Lynch returned home and resumed his radio career on CKLW in Windsor as the play-by-play voice of the Spitfires. In 1949, general manager Jack Adams hired him as the TV play-by-play man—just in time for the Red Wings to win the Stanley Cup four times in six seasons.
In 1960, Lynch became the team’s radio voice for the next 15 years. He tried to retire in 1975 but ended up joining the public relations department at the behest of general manager Alex Delvecchio. Lynch wanted to retire again in the mid-1980s, but the Ilitch family persuaded him to stay with the team as the public address announcer at Joe Louis Arena. He never left.
“Budd Lynch didn’t just work for the Red Wings, he was part of the brand,” former player and current Wings broadcaster Mickey Redmond told USA Today after Lynch died on October 9, 2012, at age 95. “To me, he was a walking encyclopedia of not only life, but especially the hockey world. We’re all better off for having the opportunity to work with him for so many years.
“He made a lot of people’s lives better because of the way he was and the way he carried on.

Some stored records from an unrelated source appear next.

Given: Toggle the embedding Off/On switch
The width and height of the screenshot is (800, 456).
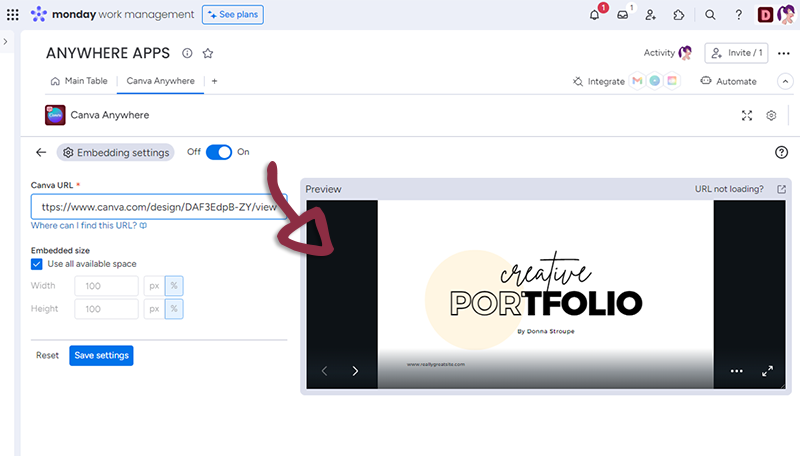Looking at the screenshot, I should pyautogui.click(x=218, y=152).
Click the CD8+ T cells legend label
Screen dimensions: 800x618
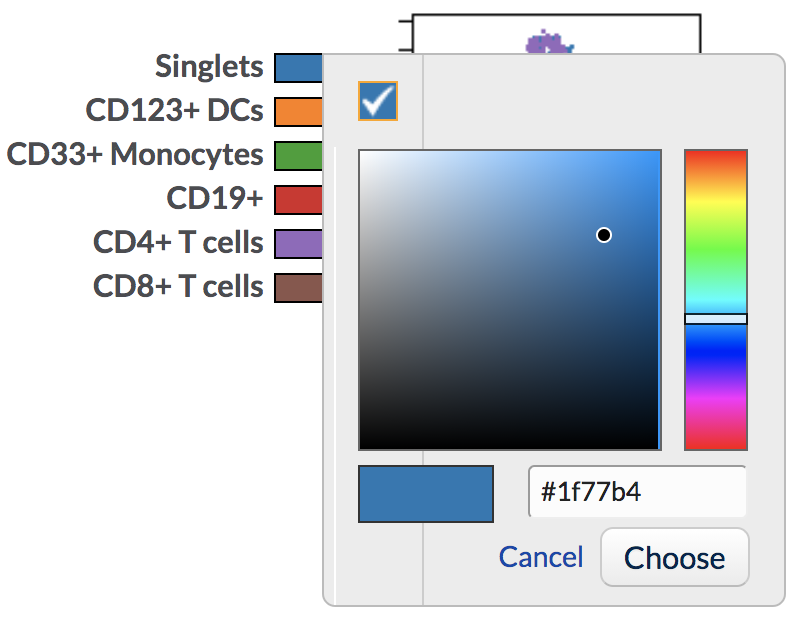click(179, 287)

He had a great demeanor, a great, proud Irishman, and wore it on his sleeve. A real gentleman.”
For millions of Wings fans, hearing Lynch on the PA was as much a part of winter as snow. His style was spare—he relayed information to his audience without becoming a cheerleader.
In 1985, Lynch was honored by the NHL Broadcasters Association with the Foster Hewitt Memorial Award at the Hockey Hall of Fame. Nine years later, Lynch was enshrined into the Michigan Sports Hall of Fame. In 2005, he was given the Ty Tyson Award for excellence in broadcasting by the Detroit Sports Broadcasters Association.
“Budd Lynch will forever be synonymous with the Detroit Red Wings,” Red Wings GM Ken Holland said after Lynch’s death. “He experienced it all in his 63 years with the organization, from the glory days of Howe, Lindsay, Abel, and Delvecchio all the way to the championship runs of Yzerman and Lidstrom. He had a vast knowledge of the game, and the stories he could tell would have anyone who loves the sport mesmerized for hours. Budd was one of a kind, not only in his talents as a broadcaster, but in the way he lived his life and the upbeat attitude he always carried. He will be sorely missed by everyone in the Red Wings family.”